1

Tried to train UNet on GPU to create binary classified image. Got nan loss on each epoch. Testing of loss function always produces nan-return.

Test case:

import tensorflow as tf
import tensorflow.keras.losses as ls

true = [0.0, 1.0]
pred = [[0.1,0.9],[0.0,1.0]]

tt = tf.convert_to_tensor(true)
tp = tf.convert_to_tensor(pred)

l = ls.SparseCategoricalCrossentropy(from_logits = True)
ret = l(tt,tp)

print(ret) #tf.Tensor(nan, shape=(), dtype=float32)

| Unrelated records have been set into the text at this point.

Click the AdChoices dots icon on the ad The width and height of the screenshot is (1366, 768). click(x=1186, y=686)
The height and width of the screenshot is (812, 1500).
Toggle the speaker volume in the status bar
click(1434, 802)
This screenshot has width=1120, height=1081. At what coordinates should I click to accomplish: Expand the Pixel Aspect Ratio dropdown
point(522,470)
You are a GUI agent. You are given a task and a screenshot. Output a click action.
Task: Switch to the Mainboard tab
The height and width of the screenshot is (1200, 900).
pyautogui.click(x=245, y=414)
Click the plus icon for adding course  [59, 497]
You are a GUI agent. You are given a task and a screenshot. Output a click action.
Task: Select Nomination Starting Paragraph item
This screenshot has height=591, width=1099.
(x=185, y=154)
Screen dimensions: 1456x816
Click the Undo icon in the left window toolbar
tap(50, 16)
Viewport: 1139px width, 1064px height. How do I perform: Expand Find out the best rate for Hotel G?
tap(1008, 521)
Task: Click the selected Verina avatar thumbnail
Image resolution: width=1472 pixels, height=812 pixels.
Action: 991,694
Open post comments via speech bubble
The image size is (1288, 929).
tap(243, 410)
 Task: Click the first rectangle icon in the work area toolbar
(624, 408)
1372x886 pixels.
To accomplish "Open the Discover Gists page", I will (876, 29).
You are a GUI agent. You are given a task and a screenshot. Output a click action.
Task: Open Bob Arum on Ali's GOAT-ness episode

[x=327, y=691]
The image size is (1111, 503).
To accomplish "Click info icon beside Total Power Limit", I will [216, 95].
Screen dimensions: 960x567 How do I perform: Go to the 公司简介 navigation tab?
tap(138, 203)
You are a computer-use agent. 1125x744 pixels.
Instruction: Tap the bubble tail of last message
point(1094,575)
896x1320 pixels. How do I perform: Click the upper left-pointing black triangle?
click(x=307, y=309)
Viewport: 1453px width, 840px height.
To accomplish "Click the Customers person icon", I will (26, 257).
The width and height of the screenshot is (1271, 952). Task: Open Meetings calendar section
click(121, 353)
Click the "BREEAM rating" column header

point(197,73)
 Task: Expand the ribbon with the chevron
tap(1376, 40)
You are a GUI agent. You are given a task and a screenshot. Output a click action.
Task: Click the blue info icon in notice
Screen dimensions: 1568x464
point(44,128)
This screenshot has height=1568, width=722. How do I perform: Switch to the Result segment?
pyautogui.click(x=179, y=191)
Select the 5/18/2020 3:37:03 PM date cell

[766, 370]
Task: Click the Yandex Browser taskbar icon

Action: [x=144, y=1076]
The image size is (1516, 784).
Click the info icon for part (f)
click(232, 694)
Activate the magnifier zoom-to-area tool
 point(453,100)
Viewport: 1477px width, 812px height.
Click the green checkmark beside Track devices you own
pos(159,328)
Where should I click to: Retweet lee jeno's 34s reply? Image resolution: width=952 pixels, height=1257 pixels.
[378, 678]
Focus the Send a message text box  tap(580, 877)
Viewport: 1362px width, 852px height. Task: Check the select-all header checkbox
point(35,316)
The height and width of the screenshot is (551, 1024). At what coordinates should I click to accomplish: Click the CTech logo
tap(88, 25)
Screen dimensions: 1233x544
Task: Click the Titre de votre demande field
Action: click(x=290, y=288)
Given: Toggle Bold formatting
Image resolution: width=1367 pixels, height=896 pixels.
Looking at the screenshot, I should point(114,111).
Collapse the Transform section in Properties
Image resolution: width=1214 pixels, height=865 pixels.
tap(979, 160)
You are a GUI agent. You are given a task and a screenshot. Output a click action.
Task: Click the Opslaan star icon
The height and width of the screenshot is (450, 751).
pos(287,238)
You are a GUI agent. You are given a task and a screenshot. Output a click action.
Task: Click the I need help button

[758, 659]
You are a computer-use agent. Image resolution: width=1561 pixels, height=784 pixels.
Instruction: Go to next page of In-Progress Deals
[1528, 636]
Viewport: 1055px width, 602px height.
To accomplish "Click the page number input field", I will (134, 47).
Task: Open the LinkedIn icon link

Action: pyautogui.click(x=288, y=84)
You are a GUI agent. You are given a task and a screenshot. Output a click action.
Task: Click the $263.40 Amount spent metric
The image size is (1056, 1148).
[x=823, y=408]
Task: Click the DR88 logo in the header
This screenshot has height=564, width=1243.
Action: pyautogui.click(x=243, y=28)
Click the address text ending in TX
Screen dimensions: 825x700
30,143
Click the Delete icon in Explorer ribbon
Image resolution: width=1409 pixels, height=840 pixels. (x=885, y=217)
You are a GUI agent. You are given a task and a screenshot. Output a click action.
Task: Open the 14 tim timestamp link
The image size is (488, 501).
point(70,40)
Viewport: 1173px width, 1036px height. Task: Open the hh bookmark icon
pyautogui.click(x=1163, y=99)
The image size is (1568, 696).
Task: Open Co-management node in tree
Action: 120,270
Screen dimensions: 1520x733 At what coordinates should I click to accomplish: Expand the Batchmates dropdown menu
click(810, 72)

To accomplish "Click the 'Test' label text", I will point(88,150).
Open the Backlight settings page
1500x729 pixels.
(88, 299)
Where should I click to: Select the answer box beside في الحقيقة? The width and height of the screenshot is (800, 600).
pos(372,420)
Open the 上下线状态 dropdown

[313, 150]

If i would force my tf to work with CPU (Can Keras with Tensorflow backend be forced to use CPU or GPU at will?), all works fine. And yes, my UNet fits and predicts correctly on CPU.

I checked several posts on keras GitHub, but the all point to problems with compiled ANN, such as using inappropriate optimizers for categorical crossentropy.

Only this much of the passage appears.